The
Mustang Dilemma
Wild horses
are the focus of much controversy today. Before decisions can be made
it is imperative that we examine the dilemmas horse and man face as
progress and urban sprawl force the hand of decision makers in communities
across the country each day.
By the end of the
19th century civilization had pushed the wild horse herds into the most
desolate and rugged regions of the west.
The
Nevada desert became the true home of the wild horse. Interbreeding
with the horses of ranchers, miners, and pioneers, wild horses belonged
to no one and everyone.
In frontier days
ranchers respected mustangs for their speed and their stamina. They
captured the finest stallions and mares to breed with their domestic
stock. But by the 1920s, tractors began replacing horses on American
farms. No longer a resource, the wild horse became a pest and a nuisance
of use to no one. In the 1930s the U.S. Government authorized the removal
of wild horses from the public range. Wild horses were killed in large
numbers.
Once two million
mustangs roamed the American west. Soon there would be fewer than 17,000.

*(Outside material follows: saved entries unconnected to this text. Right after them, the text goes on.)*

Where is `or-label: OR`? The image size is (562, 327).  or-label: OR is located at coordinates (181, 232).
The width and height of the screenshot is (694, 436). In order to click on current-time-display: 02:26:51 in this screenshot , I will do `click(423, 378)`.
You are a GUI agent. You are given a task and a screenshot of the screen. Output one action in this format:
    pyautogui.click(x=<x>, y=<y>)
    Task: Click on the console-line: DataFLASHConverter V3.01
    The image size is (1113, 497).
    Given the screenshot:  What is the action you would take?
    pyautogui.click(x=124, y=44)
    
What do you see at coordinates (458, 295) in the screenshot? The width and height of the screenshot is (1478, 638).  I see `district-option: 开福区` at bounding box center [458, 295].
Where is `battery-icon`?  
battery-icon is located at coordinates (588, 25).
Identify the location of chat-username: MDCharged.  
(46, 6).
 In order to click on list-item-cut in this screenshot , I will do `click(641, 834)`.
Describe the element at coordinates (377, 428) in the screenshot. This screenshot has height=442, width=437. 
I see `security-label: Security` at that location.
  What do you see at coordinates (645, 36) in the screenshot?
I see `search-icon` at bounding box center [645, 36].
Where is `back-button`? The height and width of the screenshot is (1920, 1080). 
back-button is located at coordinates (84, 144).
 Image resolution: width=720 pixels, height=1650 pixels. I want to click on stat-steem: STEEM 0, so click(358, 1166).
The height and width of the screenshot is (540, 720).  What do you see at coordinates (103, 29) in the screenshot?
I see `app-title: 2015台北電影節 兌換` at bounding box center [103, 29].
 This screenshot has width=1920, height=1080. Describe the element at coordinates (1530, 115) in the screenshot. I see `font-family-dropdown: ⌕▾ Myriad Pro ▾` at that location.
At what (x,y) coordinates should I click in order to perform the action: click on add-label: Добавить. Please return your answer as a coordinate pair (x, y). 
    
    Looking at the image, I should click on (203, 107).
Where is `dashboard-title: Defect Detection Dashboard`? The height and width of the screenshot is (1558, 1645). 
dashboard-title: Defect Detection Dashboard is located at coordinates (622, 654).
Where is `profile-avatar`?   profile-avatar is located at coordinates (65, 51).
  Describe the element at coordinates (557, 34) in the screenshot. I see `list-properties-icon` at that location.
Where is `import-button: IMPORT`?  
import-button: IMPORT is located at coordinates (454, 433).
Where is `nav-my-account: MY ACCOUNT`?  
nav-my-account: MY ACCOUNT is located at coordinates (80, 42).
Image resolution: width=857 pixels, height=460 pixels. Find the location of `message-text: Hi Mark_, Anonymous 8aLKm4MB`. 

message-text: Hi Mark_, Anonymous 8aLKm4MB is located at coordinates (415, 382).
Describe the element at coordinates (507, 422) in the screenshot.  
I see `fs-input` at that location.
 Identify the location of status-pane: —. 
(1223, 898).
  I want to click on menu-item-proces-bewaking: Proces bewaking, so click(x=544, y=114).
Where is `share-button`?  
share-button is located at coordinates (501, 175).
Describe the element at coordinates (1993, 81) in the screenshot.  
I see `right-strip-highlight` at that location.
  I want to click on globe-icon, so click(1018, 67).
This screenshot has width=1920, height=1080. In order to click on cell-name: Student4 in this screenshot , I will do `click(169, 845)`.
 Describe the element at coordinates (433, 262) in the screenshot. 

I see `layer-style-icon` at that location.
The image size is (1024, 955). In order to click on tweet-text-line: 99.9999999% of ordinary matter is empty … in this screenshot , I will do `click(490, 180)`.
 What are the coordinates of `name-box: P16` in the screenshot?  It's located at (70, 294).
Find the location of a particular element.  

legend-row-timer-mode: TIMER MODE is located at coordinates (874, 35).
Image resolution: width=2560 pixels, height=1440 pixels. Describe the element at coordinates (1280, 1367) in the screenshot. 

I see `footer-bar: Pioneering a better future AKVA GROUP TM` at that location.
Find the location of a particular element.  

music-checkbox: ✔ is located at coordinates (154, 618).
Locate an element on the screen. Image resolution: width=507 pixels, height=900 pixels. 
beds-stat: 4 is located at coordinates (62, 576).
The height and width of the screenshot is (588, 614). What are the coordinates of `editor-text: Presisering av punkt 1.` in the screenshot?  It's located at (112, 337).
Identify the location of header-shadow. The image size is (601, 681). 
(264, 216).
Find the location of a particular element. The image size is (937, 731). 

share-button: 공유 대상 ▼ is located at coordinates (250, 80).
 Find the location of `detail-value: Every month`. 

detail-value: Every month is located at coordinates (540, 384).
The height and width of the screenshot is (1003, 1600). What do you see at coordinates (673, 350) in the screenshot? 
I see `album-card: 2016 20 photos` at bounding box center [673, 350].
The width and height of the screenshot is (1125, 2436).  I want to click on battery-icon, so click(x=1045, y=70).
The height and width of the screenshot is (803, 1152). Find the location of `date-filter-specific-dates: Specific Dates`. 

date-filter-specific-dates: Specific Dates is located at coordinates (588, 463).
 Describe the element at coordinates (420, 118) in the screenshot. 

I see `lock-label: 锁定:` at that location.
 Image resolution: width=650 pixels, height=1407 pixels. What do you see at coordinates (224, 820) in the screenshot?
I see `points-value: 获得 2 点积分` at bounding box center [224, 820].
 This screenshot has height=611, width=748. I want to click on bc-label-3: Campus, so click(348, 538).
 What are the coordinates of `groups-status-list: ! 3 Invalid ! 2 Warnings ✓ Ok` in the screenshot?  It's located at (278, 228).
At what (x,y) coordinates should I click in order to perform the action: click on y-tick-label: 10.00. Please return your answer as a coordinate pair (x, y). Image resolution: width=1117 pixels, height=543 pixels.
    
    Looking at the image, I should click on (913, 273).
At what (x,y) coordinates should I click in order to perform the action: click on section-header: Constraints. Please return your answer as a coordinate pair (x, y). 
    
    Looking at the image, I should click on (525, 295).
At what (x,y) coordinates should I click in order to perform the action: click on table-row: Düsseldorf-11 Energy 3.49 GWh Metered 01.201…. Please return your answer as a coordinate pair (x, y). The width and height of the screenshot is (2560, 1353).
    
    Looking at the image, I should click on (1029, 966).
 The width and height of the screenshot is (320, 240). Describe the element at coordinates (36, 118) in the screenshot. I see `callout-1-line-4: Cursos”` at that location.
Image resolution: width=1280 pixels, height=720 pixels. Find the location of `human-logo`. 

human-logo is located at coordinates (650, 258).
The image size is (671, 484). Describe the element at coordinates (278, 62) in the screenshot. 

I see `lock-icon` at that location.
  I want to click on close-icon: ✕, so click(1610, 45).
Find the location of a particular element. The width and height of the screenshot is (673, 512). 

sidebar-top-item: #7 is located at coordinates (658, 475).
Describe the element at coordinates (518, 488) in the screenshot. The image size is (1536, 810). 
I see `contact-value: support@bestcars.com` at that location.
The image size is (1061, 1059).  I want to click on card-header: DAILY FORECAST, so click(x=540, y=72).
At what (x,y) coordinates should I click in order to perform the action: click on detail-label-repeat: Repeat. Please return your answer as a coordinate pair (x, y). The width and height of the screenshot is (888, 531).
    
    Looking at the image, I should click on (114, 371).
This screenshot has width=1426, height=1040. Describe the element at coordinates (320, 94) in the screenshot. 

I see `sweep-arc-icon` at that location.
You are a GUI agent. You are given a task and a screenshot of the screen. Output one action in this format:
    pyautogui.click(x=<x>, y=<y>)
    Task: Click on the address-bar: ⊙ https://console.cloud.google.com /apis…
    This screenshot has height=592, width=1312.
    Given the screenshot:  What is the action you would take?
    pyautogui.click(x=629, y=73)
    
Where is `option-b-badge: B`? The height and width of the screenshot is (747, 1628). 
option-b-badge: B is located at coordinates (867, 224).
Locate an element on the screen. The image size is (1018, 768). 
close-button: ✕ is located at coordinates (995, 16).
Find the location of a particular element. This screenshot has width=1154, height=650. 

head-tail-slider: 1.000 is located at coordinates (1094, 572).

Dawn Lappin laments the results,
"So they'd be
gathered up and sent to slaughter and, of course, it made a lot of
money. At the time the hanging weight of horses was somewhere around
10 cents a pound but if you gathered 2 or 300 horses at a time and
took them to slaughter you could make yourself a tidy bit of change."
Few people knew
or cared about the slaughter. But that was about to change with the
crusade of a rancher's wife named Velma Johnston, whose father had taught
her to love horses. In her later life the sight of reinforced corrals
where horses were brutally treated saddened her eyes and aroused her
anger. Her enemies derisively gave her a name she now proudly bears,
"Wild Horse Annie."

In the 1950s America
finally woke up to humane treatment of these animals thanks in part
to "Wild Horse Annie," who took their cause to those who could make
a difference. The mustangers long running brutality and disregard for
humane treatment of the wild horses propelled a movement to protect
the remaining wild horses. Annie changed national policy through inspiring
a grassroots campaign.
Kids were her not-so-secret
weapon, and their efforts changed national law. Schoolchildren wrote
thousands of letters to Congress on behalf of the wild horse. One typical
letter read:
"Dear Wild Horse
Annie,
Today I read your news bulletin about the wild horses. When I saw
those pictures I started crying. How can people be so cruel? Why can't
we let the wild ones go their own way? Why can't we let them roam
free in body and in spirit? Please, Annie, I'm only 11 but I want
to help."
In 1971 Congress
passed the Wild Free-Roaming Horse and Burro Act which proclaimed that
mustangs are "living symbols of the historic and pioneer spirit of the
West and shall be protected from harassment or death."
"Wild Horse
Annie" died in 1977, leaving behind a growing controversy about
the place of the wild horse in the American west. Today an estimated
39,000 mustangs still roam federally managed lands in the west. The
Department of the Interior's Bureau of Land Management has stepped up
to help manage the mustangs. Capturing thousands of the horses each
year and making them available for adoption by citizens prevents the
herds from overwhelming the rangeland. More than 140,000 wild horses
and burros have been adopted throughout the United States since 1973.
But wild horses remain a controversial topic as we enter the millennium.